La Suisse de 1939 à 1945 se caractérise par une relative tolérance envers l'homosexualité. Depuis 1942, le Code pénal suisse dépénalise les relations entre adultes consentant-e-s dans l'ensemble de la Confédération. Zurich accueille la seule association homosexuelle existant au monde durant ces années.

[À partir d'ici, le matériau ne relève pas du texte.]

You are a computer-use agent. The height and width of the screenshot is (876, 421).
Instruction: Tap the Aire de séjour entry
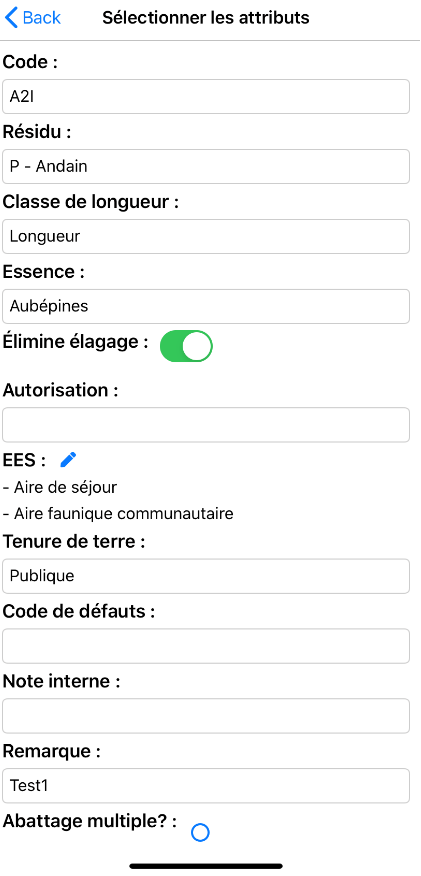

Cette image d'Épinal a longtemps rendu invisibles les vécus quotidiens de l'homosexualité. Cet ouvrage offre un regard inédit en se fondant sur des sources jusqu'alors inexplorées provenant de la justice militaire. Le Code pénal militaire punit en effet les relations sexuelles entre hommes depuis 1928, et la mobilisation générale amène à un paroxysme permettant de dévoiler un ordinaire habituellement masqué. Quelque 120 affaires sont instruites par la justice militaire avec le concours des polices militaires et civiles, des autorités communales et, parfois, du Service sanitaire de l'armée ou de médecins civils. Ces affaires permettent de mettre en évidence, au-delà de l'interdiction de l'homosexualité au sein de la troupe, une marge de liberté dans les grandes villes, mais aussi la surveillance policière et un opprobre social tenace.
La relative tolérance envers l'homosexualité s'inscrit comme un compromis entre un progressisme et un conservatisme politique, juridique, voire médical, qui diffère selon les régions du pays ou l'origine sociale des prévenus.